Webcomic Worth Wreading, Entry Seventeen: Gronk

Families come in all shapes and sizes. Sometimes a person’s true family is not the one they were born into. Some families are made of a cute little runaway monster, the human woman who adopted her, a dog and cat. This is the makeup of Gronk.

Gronk is wholeheartedly sweet and optimistic. The characters enjoy life and are genuinely grateful for what they have. They get along well with one another, all trying to share the good things in life.

There’s a sharp edge to the sweetness, though. This unorthodox family may get along swimmingly with one another, but one can never forget the dangers of the real world. No one here is facing life-or-death situations on a regular basis, but they do have plenty of opportunities to get themselves into trouble.

Gronk herself resembles a walking chaos machine. She combines childlike innocence with no sense of propriety whatsoever, managing to achieve that devastating state of being simultaneously extremely cute and extremely destructive.

Some of Gronk’s idiosyncrasies come from being raised outside of human society. She genuinely doesn’t know how much of the human world works, because she hasn’t been exposed to it all her life. Certain cultural and technological constants that we all take for granted turn out to be entirely unfamiliar and require some level of explanation.

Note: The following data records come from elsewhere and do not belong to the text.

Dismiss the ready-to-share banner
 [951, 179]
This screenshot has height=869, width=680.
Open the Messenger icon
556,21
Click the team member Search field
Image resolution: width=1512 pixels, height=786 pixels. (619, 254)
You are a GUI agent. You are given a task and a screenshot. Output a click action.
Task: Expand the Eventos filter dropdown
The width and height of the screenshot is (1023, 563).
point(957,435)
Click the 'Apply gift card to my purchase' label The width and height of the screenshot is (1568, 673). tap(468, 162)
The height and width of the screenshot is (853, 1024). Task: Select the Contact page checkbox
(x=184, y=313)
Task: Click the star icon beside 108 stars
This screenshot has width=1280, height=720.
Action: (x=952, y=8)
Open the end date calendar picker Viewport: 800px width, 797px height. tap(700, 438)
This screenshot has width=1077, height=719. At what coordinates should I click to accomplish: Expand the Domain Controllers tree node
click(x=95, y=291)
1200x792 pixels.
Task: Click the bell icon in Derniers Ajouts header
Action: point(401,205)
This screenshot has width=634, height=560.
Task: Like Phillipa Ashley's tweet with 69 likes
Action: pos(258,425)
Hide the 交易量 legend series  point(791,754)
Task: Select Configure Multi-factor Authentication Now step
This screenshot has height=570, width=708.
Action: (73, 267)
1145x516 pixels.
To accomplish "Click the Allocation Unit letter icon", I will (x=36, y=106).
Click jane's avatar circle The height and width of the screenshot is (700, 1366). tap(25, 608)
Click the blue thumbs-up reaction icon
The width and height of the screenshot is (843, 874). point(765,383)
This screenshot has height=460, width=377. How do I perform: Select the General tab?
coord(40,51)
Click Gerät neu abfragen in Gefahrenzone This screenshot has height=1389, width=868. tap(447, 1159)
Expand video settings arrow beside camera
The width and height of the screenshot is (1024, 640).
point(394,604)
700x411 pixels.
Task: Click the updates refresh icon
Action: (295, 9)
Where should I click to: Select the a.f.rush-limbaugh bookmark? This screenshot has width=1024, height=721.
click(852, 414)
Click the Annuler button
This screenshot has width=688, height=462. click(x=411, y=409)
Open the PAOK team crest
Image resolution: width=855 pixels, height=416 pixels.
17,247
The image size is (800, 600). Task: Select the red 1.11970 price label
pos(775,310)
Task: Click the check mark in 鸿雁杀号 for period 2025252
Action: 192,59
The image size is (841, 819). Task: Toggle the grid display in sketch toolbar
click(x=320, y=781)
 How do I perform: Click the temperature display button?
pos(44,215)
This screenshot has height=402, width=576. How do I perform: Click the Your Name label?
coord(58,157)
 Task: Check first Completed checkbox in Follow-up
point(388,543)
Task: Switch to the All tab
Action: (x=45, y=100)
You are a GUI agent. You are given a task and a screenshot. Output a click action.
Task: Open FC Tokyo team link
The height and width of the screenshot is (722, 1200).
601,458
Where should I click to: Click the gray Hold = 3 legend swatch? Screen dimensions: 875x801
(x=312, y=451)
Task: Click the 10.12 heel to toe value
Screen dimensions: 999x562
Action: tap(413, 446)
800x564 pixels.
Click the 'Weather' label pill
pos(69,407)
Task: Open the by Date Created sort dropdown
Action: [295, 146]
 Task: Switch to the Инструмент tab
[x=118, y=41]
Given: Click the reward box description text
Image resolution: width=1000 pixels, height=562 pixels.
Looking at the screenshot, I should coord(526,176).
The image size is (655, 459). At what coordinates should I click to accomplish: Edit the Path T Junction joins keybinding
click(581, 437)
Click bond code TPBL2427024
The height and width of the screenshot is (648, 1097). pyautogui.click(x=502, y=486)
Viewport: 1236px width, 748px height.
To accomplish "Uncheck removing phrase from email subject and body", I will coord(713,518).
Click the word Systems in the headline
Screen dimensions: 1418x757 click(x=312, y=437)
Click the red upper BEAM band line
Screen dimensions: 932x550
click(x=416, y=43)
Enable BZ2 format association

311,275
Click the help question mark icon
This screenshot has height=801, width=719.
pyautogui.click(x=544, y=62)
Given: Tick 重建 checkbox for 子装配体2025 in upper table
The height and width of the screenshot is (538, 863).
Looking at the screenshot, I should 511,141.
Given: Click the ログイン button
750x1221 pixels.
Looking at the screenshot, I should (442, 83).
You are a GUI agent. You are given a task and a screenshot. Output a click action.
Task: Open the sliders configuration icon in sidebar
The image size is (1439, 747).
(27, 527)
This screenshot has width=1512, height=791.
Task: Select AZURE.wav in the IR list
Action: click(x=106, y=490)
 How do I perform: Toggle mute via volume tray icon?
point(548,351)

There is continuity to Gronk, but you can understand most installments without having read the whole story up to that point. I’d recommend reading from the beginning if you want to understand how Gronk came to be living with Dale, but if you’d rather just read it piecemeal, that’s okay too!

The backbone of the comic is definitely the growth of the connection between Gronk and Dale (the human), and by extension Gronk’s personal growth as she starts to assimilate to human culture. Jokes like the one above occur early on in the comic. As time passes, Gronk gets more and more used to human things and makes those kind of mistakes less frequently. Instead she makes other, more human, mistakes.

Gronk even learns to take things that had been used against her and turns them around onto Dale. For instance, early on she becomes familiar with a particular kind of discipline…

...which she then uses on Dale when she determines it is necessary.

What I love about this comic is the way it never loses sight of the important, wonderful things in life, while maintaining a feeling of honesty in regards to the things in life that cause pain. Fitting Gronk in to the human world can be hard. Dealing with pets can be hard. Trying to maintain traditions and do everything the way you feel you should can be hard. But those hardships, at the very least, are always sources of humor, and at their best, they reveal what is good about family, connections, and traditions, that keeps us coming back to them and makes them valuable.

I always find Gronk uplifting. It’s funny and endearing and one of the most adorable and heartwarming things I’ve ever seen. I recommend reading it if you have children in your life, and I recommend sharing it with them. My five-year-old nephew loves it, and so do I.

Also, it contains the correct instructions for how to play Monopoly.

Gronk is written and drawn by Katie Cook and updates on Fridays. It’s a pretty quick read, so I think I’d also recommend it to people who like comics but don’t have a lot of time to spend on them. Time’s a-waistin’, you busy comics lovers! Hop to it!